(Stored data entries)
################

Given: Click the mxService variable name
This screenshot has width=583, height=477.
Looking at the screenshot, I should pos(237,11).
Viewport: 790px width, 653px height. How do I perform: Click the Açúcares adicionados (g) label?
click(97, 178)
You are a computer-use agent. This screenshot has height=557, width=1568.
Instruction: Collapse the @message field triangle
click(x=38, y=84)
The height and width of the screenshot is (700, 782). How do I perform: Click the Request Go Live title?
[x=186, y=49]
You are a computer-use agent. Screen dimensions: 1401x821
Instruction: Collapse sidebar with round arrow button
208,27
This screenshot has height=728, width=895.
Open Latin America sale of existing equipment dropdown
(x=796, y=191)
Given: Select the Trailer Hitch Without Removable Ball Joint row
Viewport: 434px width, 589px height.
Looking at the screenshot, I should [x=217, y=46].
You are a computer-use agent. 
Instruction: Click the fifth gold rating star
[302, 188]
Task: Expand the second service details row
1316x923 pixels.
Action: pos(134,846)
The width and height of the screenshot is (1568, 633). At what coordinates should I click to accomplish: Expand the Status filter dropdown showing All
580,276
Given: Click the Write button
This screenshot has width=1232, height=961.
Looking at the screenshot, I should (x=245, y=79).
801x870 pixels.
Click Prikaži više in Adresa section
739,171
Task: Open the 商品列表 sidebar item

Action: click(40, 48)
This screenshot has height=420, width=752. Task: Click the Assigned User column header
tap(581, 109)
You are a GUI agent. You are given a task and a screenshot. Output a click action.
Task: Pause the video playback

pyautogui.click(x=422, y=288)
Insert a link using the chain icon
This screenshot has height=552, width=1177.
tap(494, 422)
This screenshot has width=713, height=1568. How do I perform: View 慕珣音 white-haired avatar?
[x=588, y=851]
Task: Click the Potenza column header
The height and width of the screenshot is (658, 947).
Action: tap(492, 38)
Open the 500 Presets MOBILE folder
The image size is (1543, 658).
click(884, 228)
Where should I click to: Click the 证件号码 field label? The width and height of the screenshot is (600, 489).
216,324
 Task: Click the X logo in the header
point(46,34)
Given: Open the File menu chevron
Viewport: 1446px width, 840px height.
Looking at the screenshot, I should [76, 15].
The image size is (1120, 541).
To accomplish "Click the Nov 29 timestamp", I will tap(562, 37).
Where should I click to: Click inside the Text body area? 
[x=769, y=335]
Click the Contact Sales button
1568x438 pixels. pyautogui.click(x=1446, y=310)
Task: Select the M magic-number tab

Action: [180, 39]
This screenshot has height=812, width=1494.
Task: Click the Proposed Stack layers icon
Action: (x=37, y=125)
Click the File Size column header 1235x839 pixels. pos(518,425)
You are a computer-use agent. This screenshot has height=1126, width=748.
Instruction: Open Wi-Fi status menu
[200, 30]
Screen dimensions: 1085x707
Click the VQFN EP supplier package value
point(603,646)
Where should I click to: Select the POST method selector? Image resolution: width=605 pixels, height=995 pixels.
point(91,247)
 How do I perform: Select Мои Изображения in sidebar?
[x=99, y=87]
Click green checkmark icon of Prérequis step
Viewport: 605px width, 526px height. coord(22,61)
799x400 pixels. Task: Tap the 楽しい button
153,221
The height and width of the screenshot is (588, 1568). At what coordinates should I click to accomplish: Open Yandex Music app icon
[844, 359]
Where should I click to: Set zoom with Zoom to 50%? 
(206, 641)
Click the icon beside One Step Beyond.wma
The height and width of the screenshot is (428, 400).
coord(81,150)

################

■ **Try it**
Please repeat each entry. Keep every word the same.

■ **Task solution**
Given: Click the mxService variable name
This screenshot has width=583, height=477.
Looking at the screenshot, I should pos(237,11).
Viewport: 790px width, 653px height. How do I perform: Click the Açúcares adicionados (g) label?
click(97, 178)
You are a computer-use agent. This screenshot has height=557, width=1568.
Instruction: Collapse the @message field triangle
click(x=38, y=84)
The height and width of the screenshot is (700, 782). How do I perform: Click the Request Go Live title?
[x=186, y=49]
You are a computer-use agent. Screen dimensions: 1401x821
Instruction: Collapse sidebar with round arrow button
208,27
This screenshot has height=728, width=895.
Open Latin America sale of existing equipment dropdown
(x=796, y=191)
Given: Select the Trailer Hitch Without Removable Ball Joint row
Viewport: 434px width, 589px height.
Looking at the screenshot, I should [x=217, y=46].
You are a computer-use agent. 
Instruction: Click the fifth gold rating star
[302, 188]
Task: Expand the second service details row
1316x923 pixels.
Action: pos(134,846)
The width and height of the screenshot is (1568, 633). At what coordinates should I click to accomplish: Expand the Status filter dropdown showing All
580,276
Given: Click the Write button
This screenshot has width=1232, height=961.
Looking at the screenshot, I should (x=245, y=79).
801x870 pixels.
Click Prikaži više in Adresa section
739,171
Task: Open the 商品列表 sidebar item

Action: click(40, 48)
This screenshot has height=420, width=752. Task: Click the Assigned User column header
tap(581, 109)
You are a GUI agent. You are given a task and a screenshot. Output a click action.
Task: Pause the video playback

pyautogui.click(x=422, y=288)
Insert a link using the chain icon
This screenshot has height=552, width=1177.
tap(494, 422)
This screenshot has width=713, height=1568. How do I perform: View 慕珣音 white-haired avatar?
[x=588, y=851]
Task: Click the Potenza column header
The height and width of the screenshot is (658, 947).
Action: tap(492, 38)
Open the 500 Presets MOBILE folder
The image size is (1543, 658).
click(884, 228)
Where should I click to: Click the 证件号码 field label? The width and height of the screenshot is (600, 489).
216,324
 Task: Click the X logo in the header
point(46,34)
Given: Open the File menu chevron
Viewport: 1446px width, 840px height.
Looking at the screenshot, I should [76, 15].
The image size is (1120, 541).
To accomplish "Click the Nov 29 timestamp", I will tap(562, 37).
Where should I click to: Click inside the Text body area? 
[x=769, y=335]
Click the Contact Sales button
1568x438 pixels. pyautogui.click(x=1446, y=310)
Task: Select the M magic-number tab

Action: [180, 39]
This screenshot has height=812, width=1494.
Task: Click the Proposed Stack layers icon
Action: (x=37, y=125)
Click the File Size column header 1235x839 pixels. pos(518,425)
You are a computer-use agent. This screenshot has height=1126, width=748.
Instruction: Open Wi-Fi status menu
[200, 30]
Screen dimensions: 1085x707
Click the VQFN EP supplier package value
point(603,646)
Where should I click to: Select the POST method selector? Image resolution: width=605 pixels, height=995 pixels.
point(91,247)
 How do I perform: Select Мои Изображения in sidebar?
[x=99, y=87]
Click green checkmark icon of Prérequis step
Viewport: 605px width, 526px height. coord(22,61)
799x400 pixels. Task: Tap the 楽しい button
153,221
The height and width of the screenshot is (588, 1568). At what coordinates should I click to accomplish: Open Yandex Music app icon
[844, 359]
Where should I click to: Set zoom with Zoom to 50%? 
(206, 641)
Click the icon beside One Step Beyond.wma
The height and width of the screenshot is (428, 400).
coord(81,150)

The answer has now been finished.